↓

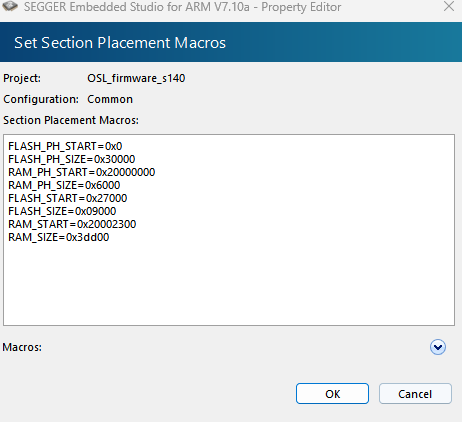The height and width of the screenshot is (422, 462).
Task: Click empty area of macros text box
Action: 229,283
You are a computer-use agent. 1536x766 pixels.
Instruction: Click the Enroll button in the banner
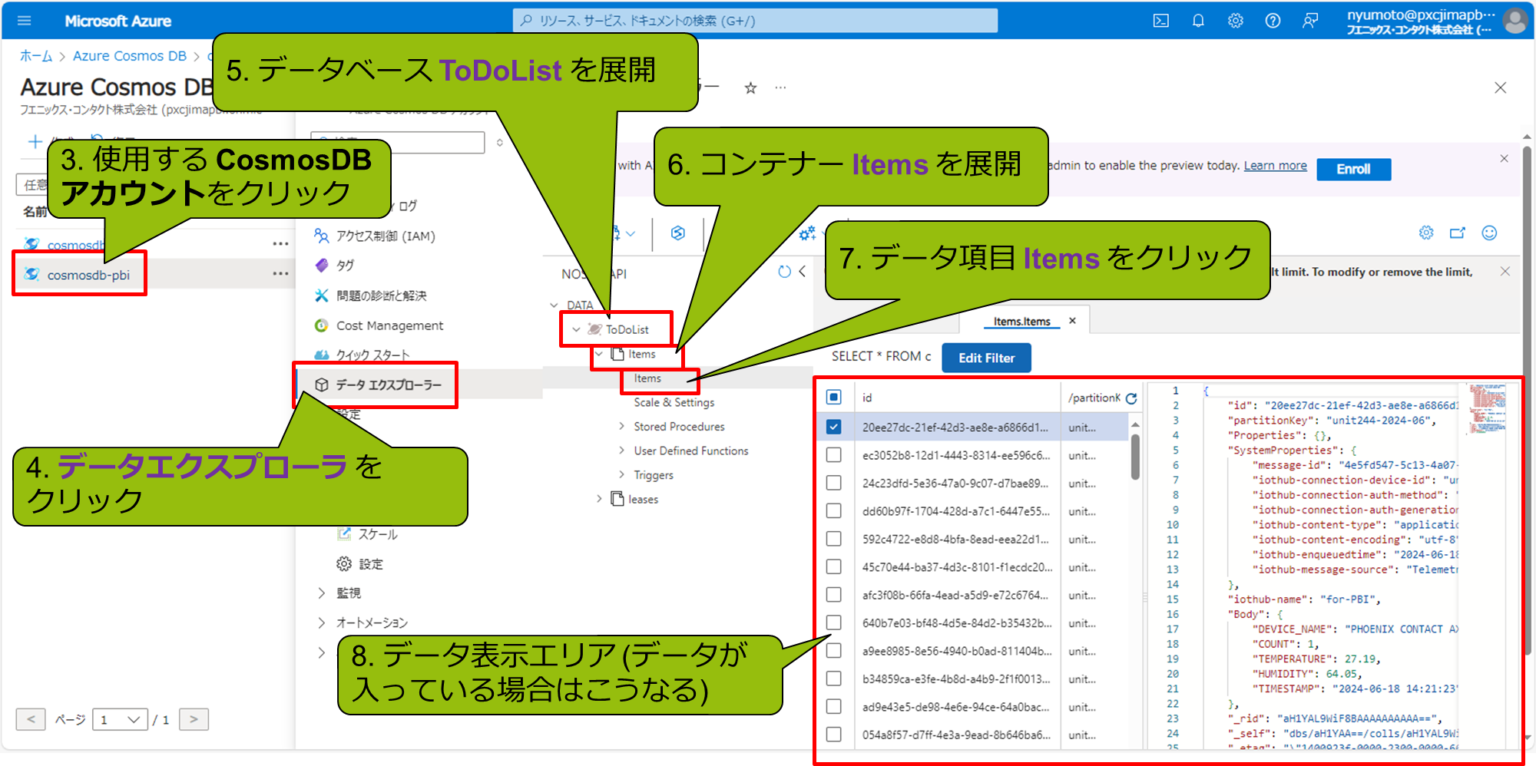pyautogui.click(x=1353, y=169)
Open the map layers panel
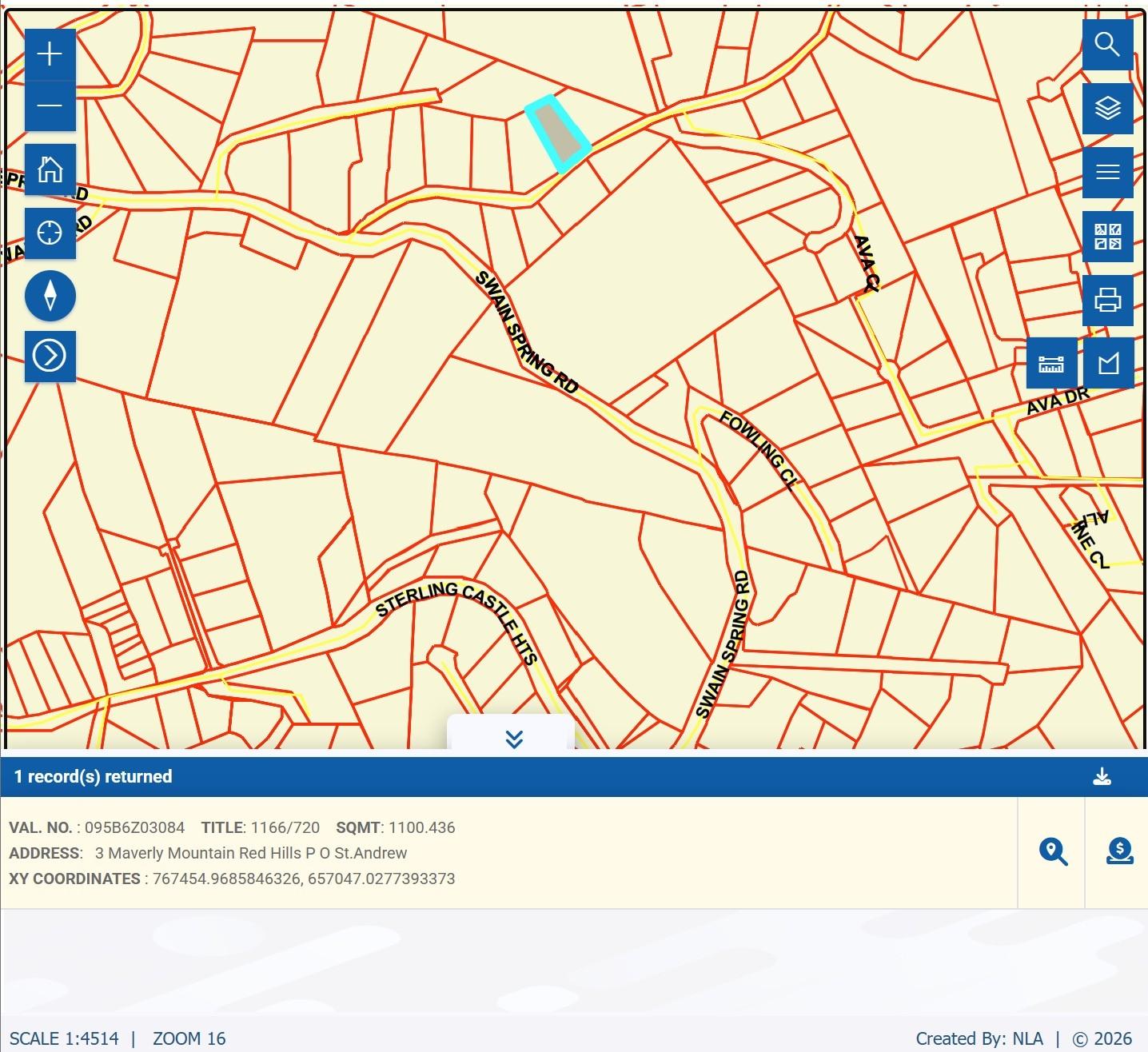 tap(1107, 109)
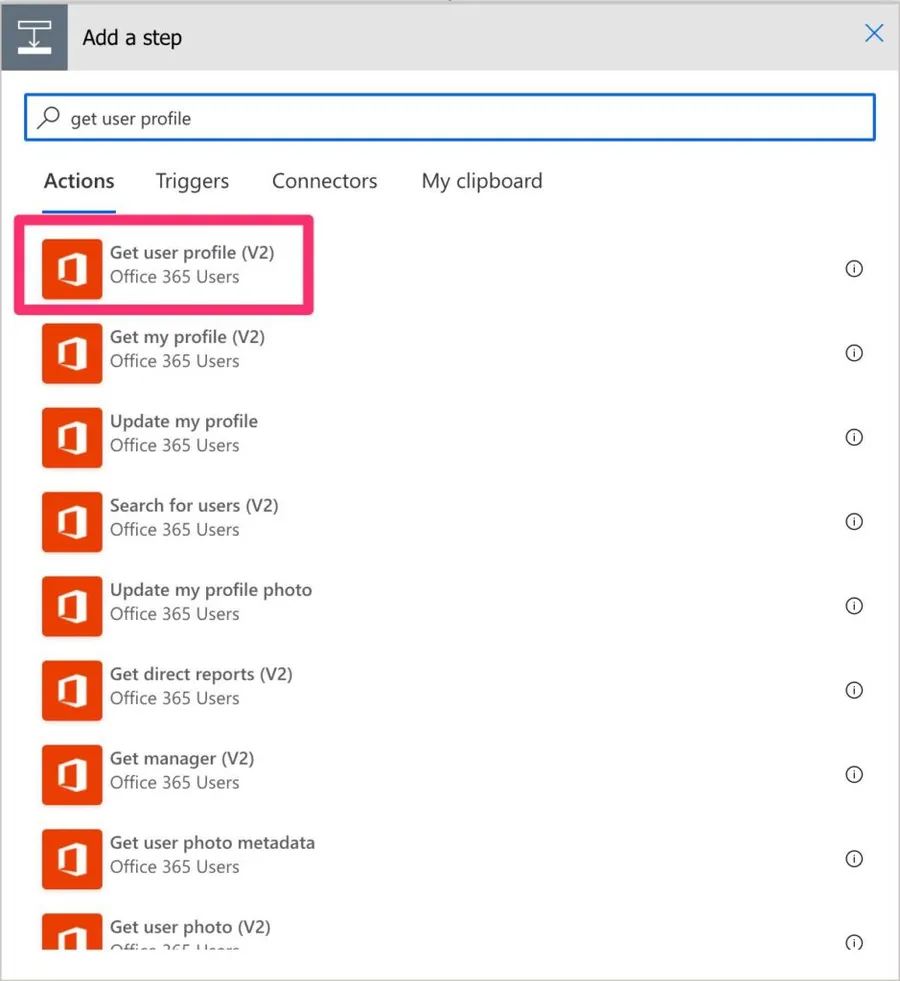Pick the Search for users (V2) action
Screen dimensions: 900x981
click(194, 506)
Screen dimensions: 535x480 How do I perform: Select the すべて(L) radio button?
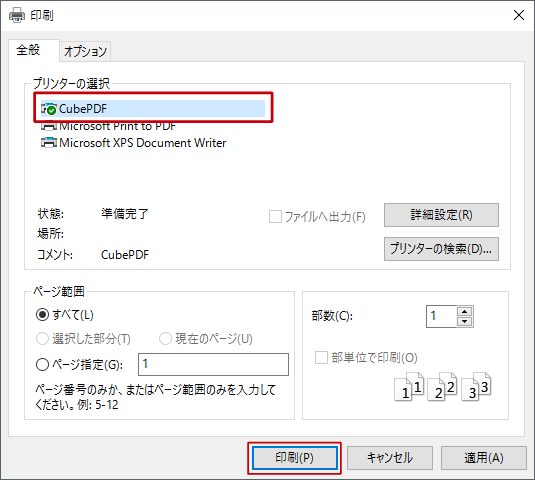[x=42, y=315]
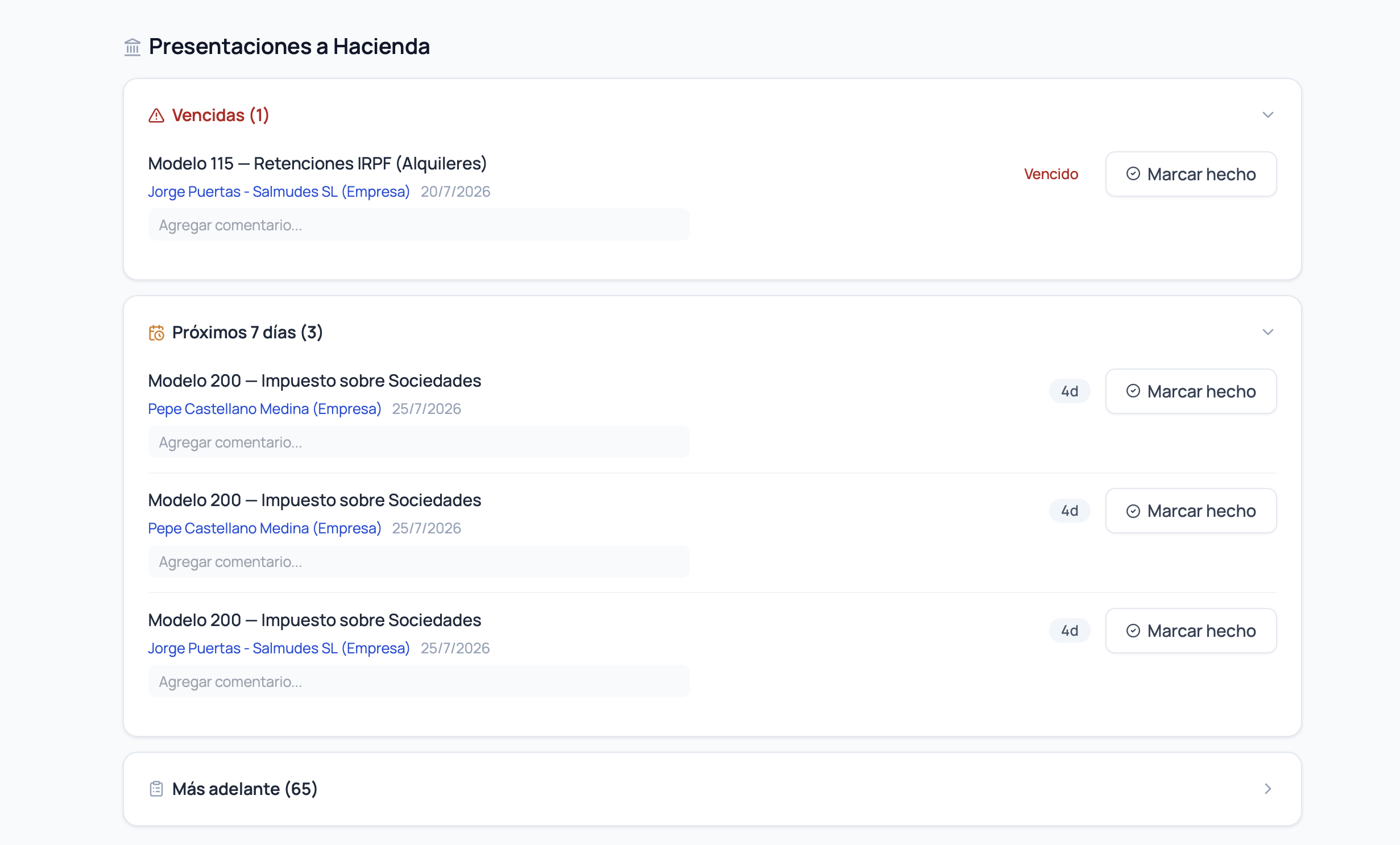Click the bank building icon beside Presentaciones a Hacienda
Image resolution: width=1400 pixels, height=845 pixels.
click(132, 47)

↑

• _THE TASK_
From the line that contains "Open the map layers panel" down to the last line of the entries above, copy every line exactly and leave out the pictures.

• _RESPONSE FOR THIS EXERCISE_
Open the map layers panel
 tap(1107, 109)
Pick the Search for users (V2) action
Screen dimensions: 900x981
click(194, 506)
Screen dimensions: 535x480 How do I perform: Select the すべて(L) radio button?
[x=42, y=315]
Click the bank building icon beside Presentaciones a Hacienda
Image resolution: width=1400 pixels, height=845 pixels.
click(132, 47)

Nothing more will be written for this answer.